[Data excerpts — start]

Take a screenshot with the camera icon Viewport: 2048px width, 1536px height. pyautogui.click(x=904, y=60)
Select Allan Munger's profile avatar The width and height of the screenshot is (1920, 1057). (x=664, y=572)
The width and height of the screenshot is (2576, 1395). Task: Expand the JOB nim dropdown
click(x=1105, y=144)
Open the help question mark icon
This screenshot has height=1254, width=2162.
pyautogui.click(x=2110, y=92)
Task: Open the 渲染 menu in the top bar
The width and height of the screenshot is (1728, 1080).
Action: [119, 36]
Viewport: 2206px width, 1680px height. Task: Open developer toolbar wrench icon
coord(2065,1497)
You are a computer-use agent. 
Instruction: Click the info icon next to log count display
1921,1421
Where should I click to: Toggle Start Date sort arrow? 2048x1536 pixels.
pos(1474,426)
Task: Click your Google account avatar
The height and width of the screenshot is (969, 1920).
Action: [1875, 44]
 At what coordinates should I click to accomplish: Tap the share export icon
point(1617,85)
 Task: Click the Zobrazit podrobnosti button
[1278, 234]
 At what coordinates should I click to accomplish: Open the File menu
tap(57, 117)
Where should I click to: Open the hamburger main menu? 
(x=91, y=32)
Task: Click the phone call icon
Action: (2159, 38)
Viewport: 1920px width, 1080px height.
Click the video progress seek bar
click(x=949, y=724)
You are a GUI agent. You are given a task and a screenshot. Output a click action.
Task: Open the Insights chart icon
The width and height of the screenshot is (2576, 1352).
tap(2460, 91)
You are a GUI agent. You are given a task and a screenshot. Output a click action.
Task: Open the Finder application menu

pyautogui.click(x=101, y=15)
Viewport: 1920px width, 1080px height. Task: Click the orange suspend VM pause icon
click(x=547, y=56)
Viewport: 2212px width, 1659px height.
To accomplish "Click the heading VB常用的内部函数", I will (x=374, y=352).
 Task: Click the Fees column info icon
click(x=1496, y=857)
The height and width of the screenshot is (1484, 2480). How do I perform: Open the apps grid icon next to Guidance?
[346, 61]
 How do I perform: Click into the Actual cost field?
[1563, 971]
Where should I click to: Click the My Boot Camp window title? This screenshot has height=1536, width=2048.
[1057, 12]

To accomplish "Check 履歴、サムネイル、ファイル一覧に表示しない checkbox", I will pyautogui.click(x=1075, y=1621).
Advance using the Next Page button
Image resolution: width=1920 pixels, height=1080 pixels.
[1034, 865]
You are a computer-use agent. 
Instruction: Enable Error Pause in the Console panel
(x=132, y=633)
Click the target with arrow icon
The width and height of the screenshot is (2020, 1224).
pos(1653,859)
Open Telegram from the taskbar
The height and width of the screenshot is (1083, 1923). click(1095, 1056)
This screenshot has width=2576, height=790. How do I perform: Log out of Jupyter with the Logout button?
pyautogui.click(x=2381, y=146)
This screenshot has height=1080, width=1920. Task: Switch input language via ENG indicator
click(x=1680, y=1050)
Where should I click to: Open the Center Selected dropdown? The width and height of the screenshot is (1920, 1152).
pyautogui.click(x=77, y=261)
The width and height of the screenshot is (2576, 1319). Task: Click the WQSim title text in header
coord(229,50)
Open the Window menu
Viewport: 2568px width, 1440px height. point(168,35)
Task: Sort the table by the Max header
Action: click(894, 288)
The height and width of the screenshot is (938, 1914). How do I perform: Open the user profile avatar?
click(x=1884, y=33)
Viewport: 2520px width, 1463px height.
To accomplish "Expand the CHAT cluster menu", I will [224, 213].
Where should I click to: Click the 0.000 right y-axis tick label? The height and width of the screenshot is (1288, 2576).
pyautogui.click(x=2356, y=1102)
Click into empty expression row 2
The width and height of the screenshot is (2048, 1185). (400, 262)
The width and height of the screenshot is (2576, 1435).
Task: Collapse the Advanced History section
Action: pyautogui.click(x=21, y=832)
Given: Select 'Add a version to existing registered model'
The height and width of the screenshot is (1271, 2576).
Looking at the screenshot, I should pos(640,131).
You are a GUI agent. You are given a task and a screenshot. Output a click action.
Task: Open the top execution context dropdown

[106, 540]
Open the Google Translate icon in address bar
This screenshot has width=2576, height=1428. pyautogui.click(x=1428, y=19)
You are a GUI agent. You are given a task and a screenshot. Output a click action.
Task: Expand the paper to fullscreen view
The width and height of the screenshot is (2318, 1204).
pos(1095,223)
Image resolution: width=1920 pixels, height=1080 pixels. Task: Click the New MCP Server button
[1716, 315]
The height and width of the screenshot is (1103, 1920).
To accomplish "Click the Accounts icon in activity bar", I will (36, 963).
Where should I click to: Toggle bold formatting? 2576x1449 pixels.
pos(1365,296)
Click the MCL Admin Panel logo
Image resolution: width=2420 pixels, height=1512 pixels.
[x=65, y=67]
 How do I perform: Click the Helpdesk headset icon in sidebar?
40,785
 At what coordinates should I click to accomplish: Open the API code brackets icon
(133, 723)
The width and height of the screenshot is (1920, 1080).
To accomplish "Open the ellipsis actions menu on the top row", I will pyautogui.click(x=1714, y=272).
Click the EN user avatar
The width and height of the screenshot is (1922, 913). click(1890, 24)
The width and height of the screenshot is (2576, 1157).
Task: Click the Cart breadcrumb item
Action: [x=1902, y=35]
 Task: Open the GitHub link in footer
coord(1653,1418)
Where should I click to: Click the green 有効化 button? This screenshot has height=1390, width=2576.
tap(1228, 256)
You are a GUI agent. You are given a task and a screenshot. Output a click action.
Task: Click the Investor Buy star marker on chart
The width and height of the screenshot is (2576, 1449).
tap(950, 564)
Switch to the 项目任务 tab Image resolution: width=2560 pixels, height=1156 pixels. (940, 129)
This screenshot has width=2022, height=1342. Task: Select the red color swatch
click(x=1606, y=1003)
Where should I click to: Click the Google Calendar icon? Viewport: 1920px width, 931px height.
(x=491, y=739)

[Data excerpts — finish]

__Problem requirements__
Which lines of the records above contain the word "will"? Report each one.

__Solution to this exercise__
To accomplish "Click the heading VB常用的内部函数", I will (x=374, y=352).
To accomplish "Check 履歴、サムネイル、ファイル一覧に表示しない checkbox", I will pyautogui.click(x=1075, y=1621).
To accomplish "Expand the CHAT cluster menu", I will [224, 213].
To accomplish "Click the Accounts icon in activity bar", I will (36, 963).
To accomplish "Open the ellipsis actions menu on the top row", I will pyautogui.click(x=1714, y=272).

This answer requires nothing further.